In my engineering career, one of the first projects I worked for was the Canadian Army Battlefield Situational Awareness System (SAS) module. An integrated suite of system of radios, computers, and sensors mounted on military vehicles and personnel, that gave military commanders a real time view of the battlefield.
Serving in the Army Reserves, “SAS kicks Ass” was a phrase my Troop Commander would often say, because it was true.
Situational Awareness has always been a vital part of military command and control, with good reason. If a commander has the most accurate information concerning an operation, he or she could make the best operational decisions.
Situational awareness is, thus, a major force multiplier.
The reason for this is that with high levels of situational awareness, soldiers in combat could be issued orders that could greatly increase their combat effectiveness, or they could more quickly relay information that bolsters the headquarters’ battlefield intelligence.
Outside of a military context, situational awareness is critical for similar reasons.
As an individuals, the greater your understanding of your present situation, the more prudent actions you can take in response.
Consider this video of an action shooting training session from a Young Guns shoot I organized in 2016.
Action shooting is a timed sport, and situational awareness is essential in order to have the best time.
On the safety officer’s signal, a shooter navigates through a dynamic course of fire, engaging an array of targets.
The shooter must maintain high levels of situational awareness related to the condition of their gun, the instructions and commands of the safety officer, their adherence to safety protocols, and the state of the course of fire itself.
During this particular course of fire, I was engaging several falling steel poppers with a Roni Carbine, Glock conversion kit. Several of the steel plates were not falling (my 9mm bullets didn’t have enough power to knock them down).
As a result of this, my situational awareness and observation of the steels not falling altered my stage plan and how I engaged the targets.
Things got silly and at one point (around the 1:35 mark), I was completely befuddled by how one of the steel poppers would not fall after 3 clear hits.
Something unexpected happen, where the target fell and knocked loose a wood railway tie (met with some jeers from some spectators), and in the moment I was a bit stunned at the odd turn of events.
After a few seconds, I regained my composure and realized I still had several more targets in the string to engage. Muttering a swear under my breath, I proceeded to engage the targets and finish the stage.

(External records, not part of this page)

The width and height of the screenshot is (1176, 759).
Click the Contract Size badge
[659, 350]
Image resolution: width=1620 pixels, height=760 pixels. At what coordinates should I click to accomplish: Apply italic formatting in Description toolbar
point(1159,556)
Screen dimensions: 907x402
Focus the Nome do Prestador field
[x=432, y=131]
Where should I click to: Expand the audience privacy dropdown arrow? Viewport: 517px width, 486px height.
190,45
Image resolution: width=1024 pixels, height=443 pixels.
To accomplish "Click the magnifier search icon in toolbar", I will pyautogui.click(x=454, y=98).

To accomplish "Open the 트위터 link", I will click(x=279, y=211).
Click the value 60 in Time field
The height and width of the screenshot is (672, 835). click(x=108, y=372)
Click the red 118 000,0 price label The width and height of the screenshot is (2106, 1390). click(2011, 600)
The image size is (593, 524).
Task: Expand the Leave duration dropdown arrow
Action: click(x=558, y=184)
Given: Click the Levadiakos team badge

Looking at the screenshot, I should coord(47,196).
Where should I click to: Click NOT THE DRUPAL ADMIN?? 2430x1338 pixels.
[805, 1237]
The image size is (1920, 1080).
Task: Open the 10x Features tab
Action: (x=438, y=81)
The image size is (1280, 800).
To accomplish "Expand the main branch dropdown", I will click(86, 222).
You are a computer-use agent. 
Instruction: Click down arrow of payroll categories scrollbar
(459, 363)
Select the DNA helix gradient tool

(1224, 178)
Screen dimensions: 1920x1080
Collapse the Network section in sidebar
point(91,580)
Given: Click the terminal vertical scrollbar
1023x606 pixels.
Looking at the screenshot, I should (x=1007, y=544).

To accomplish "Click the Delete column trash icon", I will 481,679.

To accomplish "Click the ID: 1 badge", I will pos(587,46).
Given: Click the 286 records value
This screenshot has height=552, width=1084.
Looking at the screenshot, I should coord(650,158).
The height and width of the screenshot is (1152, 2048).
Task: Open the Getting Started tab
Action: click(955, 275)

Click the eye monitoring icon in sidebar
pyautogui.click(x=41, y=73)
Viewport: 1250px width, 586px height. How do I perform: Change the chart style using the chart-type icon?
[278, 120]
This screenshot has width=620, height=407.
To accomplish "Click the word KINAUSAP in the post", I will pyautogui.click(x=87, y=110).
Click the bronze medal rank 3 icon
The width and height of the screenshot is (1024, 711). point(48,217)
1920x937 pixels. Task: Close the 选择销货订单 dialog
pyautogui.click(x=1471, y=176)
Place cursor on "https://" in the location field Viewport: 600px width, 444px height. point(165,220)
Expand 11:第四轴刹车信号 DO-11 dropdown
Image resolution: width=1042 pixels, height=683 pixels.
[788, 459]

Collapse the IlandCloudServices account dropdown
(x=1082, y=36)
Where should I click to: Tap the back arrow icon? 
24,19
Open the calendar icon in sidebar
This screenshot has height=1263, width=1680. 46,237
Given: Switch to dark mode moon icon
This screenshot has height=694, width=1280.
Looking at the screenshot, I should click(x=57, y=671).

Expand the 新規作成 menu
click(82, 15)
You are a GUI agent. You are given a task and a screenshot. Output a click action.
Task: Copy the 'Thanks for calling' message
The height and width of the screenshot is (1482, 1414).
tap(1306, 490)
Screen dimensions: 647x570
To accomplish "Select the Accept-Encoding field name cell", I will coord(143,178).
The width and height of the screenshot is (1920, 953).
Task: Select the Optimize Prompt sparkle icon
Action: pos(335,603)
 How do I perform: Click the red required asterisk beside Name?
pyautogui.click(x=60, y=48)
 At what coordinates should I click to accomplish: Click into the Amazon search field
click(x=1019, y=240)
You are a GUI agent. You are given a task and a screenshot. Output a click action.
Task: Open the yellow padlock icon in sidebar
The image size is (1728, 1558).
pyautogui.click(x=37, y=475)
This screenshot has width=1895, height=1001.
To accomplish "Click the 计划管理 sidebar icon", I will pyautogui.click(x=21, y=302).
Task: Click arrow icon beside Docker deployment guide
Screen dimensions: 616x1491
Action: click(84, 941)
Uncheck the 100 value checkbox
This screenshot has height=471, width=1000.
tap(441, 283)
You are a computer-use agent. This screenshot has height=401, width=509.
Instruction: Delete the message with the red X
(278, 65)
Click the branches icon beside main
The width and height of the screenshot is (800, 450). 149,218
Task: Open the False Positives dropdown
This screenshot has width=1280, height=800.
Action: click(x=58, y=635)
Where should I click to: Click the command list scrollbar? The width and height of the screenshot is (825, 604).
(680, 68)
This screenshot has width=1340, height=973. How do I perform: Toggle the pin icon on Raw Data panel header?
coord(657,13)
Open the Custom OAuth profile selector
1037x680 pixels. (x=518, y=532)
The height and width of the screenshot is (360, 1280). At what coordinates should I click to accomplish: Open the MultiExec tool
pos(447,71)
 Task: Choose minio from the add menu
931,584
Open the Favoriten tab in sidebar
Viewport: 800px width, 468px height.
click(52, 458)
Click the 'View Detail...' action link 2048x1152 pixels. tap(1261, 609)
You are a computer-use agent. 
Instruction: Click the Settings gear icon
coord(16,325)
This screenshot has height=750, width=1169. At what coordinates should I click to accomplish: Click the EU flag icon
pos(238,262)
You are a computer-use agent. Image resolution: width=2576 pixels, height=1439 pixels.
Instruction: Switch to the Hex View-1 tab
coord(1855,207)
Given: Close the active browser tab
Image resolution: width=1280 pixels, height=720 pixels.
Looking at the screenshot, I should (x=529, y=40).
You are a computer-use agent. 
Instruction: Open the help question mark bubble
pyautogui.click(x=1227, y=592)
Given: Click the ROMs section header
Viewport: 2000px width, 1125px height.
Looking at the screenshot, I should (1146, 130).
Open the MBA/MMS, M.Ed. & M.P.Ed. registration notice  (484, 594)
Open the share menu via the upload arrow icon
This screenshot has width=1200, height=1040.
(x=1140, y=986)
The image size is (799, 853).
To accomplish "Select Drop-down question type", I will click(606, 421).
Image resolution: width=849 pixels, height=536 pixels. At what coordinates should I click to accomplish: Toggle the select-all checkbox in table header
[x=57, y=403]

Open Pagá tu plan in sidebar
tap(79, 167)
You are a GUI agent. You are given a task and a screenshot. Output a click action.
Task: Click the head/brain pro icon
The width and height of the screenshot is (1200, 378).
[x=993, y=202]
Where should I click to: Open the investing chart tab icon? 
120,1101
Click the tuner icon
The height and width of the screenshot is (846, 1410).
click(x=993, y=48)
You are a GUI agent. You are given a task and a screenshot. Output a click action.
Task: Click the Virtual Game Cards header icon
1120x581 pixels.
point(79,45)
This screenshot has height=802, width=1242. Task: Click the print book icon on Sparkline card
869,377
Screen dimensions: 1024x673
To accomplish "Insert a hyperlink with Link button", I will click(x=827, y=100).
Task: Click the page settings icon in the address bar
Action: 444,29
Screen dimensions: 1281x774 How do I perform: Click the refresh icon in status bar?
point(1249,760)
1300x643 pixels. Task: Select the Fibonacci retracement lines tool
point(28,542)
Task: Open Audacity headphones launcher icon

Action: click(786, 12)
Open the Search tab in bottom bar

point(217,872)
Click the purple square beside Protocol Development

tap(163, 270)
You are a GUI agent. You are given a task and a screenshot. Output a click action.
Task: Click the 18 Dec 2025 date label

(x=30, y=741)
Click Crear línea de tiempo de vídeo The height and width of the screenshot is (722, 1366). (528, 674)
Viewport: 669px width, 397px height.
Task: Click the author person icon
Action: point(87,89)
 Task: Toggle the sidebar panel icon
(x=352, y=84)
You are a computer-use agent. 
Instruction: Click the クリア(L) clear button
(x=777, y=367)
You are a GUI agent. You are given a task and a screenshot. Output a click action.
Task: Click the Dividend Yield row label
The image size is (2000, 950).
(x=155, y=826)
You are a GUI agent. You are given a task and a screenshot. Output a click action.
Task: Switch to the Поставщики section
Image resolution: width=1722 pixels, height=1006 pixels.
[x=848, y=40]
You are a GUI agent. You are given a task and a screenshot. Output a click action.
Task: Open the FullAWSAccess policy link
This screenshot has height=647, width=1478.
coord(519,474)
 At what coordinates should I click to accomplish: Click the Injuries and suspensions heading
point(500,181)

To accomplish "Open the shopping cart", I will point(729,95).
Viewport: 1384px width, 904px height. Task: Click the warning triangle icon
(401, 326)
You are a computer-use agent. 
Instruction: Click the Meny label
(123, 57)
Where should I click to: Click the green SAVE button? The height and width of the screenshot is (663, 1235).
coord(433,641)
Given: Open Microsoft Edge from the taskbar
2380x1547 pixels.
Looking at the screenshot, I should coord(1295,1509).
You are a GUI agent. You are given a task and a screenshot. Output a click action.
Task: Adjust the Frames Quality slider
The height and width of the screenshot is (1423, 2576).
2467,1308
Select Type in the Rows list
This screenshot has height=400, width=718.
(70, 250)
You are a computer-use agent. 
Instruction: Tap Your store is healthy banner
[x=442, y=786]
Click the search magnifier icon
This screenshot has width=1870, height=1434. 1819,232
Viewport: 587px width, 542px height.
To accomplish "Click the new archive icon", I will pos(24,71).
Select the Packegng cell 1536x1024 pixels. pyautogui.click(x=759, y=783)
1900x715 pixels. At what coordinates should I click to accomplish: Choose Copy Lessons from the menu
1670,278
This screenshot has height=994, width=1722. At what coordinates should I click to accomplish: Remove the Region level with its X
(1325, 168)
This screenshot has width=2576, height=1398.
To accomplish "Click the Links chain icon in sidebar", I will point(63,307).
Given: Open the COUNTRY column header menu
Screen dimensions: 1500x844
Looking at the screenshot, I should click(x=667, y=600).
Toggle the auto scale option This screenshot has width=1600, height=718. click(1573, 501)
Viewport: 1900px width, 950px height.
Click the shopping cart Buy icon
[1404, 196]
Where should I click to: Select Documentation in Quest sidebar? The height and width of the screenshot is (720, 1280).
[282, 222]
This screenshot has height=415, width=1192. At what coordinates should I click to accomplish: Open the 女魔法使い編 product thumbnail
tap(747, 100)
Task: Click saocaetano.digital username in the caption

This is an illustration of a personal situational awareness fail.
Maintaining situational awareness means observing your environment in 360 degrees and projecting clear intention.
In the case of this stage, my intention was to finish the stage I was shooting. However, something unexpected broke my focus and caused me to pause.
In a competitive setting, that pause most certainly would have caused me to rank lower, as the time delay would have negatively impacted my score.
The lesson to take away from this session is to maintain situational awareness at all times, but once you’ve committed to a clear plan of action (such as a stage plan during an action shooting event), to not let external circumstances in your situation to distract you from executing that plan.
In future, advanced training sessions, I’ll share with you tips to develop unbreakable focus to allow you to commit to a course of action and be unwavering in your action to see it through.
Light and life. Love your neighbour. True Patriot Love.